Extrait à lire =
Minoru Mochizuki
Né à Shizuoka, Préfecture de Shizuoka, 1907
Fondateur du Yoseikan Aïki-Budo
dixième dan d'Aïkido, IMAF
septième dan de Judo
quatrième dan de Karate
Minoru Mochizuki était encore un enfant quand il commença son entraînement dans les arts martiaux, pratiquant à la foi le Judo et le Kendo. Ses progrès furent rapides et en 1925 il entra au Kodokan où il devint rapidement un champion de Judo de premier plan. Avec l'appui de Jigoro Kano, Mochizuki devint membre du Kobudo Kenkyukai, organisation constituée au sein du Kodokan pour l'étude des arts martiaux classiques. Il y pratiqua le Katori Shinto-ryu. Plus tard, en 1930, il fut envoyé par Maître Kano chez Morihei Ueshiba pour y étudier l'Aïkijujutsu. Il devint uchideshi au Kobukan Dojo puis dirigea pendant un certain temps son propre dojo à Shizuoka, à partir de novembre 1931.
Plus tard, Mochizuki passa huit ans en Mongolie. Il y étudia le Karate. En 1951, il alla en France enseigner le Judo et l'Aïkido et fut le premier qui enseigna cet art en Europe. Mochizuki est le créateur d'un système d'art martial composite appelé le Yoseikan Aïki-Budo, qui inclut des éléments de Judo, d'Aïkido, de Karate et de Kobudo. Il fut l'auteur, en 1978, d'un livre intitulé : Nihonden Jujutsu. Il reçut de la Fédération Internationale des Arts Martiaux un dixième dan et continue d 'enseigner dans son dojo privé de Shizuoka.
p. 117
Minoru Mochizuki : Kano Sensei et Ueshiba Sensei insistaient tous deux sur le fait que les arts martiaux ne devaient pas devenir des sortes de jeux...
Si l'Aikido et le Judo deviennent un jour partie intégrante du monde des sports, ils seront certainement détournés de leur fonction intiale et deviendront des sortes de jeux qui génèreront des vainqueurs et des vaincus, des forts et des faibles. Leur intérêt comme méthode de formation spirituelle et de développement harmonieux de la personnalité disparaîtra. Ce sera l'extinction des arts martiaux. C'est très satisfaisant de voir que les arts martiaux japonais s'étendent au monde entier mais il ne faut pas qu'ils soient pervertis par l'esprit de compétition et de jeu.

Énoncé du problème =
Recopiez sans rien changer le passage de l'extrait ci-dessus sur Minoru Mochizuki, en commençant aux mots « Plus tard, Mochizuki » et en vous arrêtant après « privé de Shizuoka. ».

Données de l'exercice =
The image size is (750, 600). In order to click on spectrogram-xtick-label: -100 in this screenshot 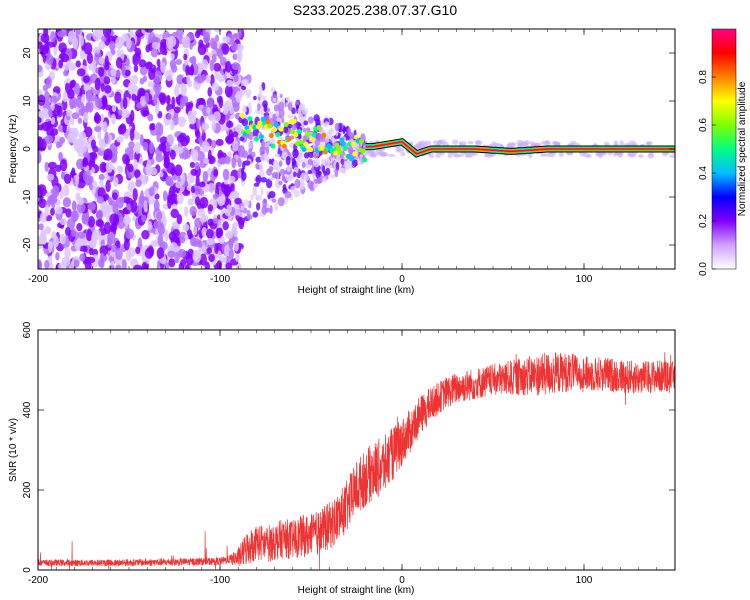, I will do `click(220, 280)`.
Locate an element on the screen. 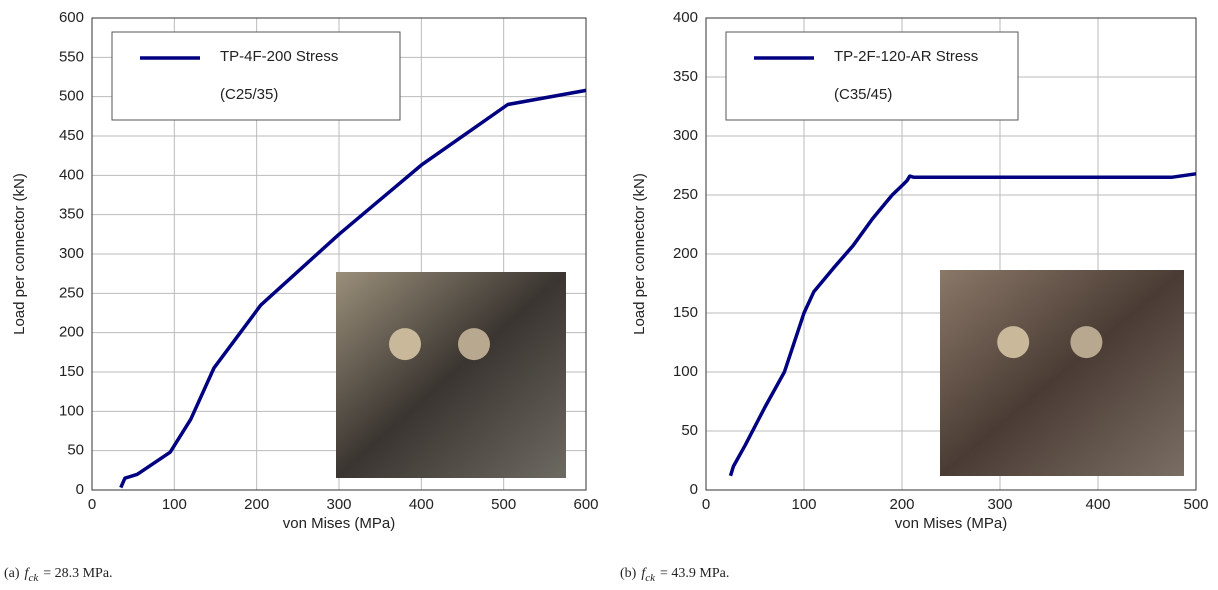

Réponse attendue =
Plus tard, Mochizuki passa huit ans en Mongolie. Il y étudia le Karate. En 1951, il alla en France enseigner le Judo et l'Aïkido et fut le premier qui enseigna cet art en Europe. Mochizuki est le créateur d'un système d'art martial composite appelé le Yoseikan Aïki-Budo, qui inclut des éléments de Judo, d'Aïkido, de Karate et de Kobudo. Il fut l'auteur, en 1978, d'un livre intitulé : Nihonden Jujutsu. Il reçut de la Fédération Internationale des Arts Martiaux un dixième dan et continue d 'enseigner dans son dojo privé de Shizuoka.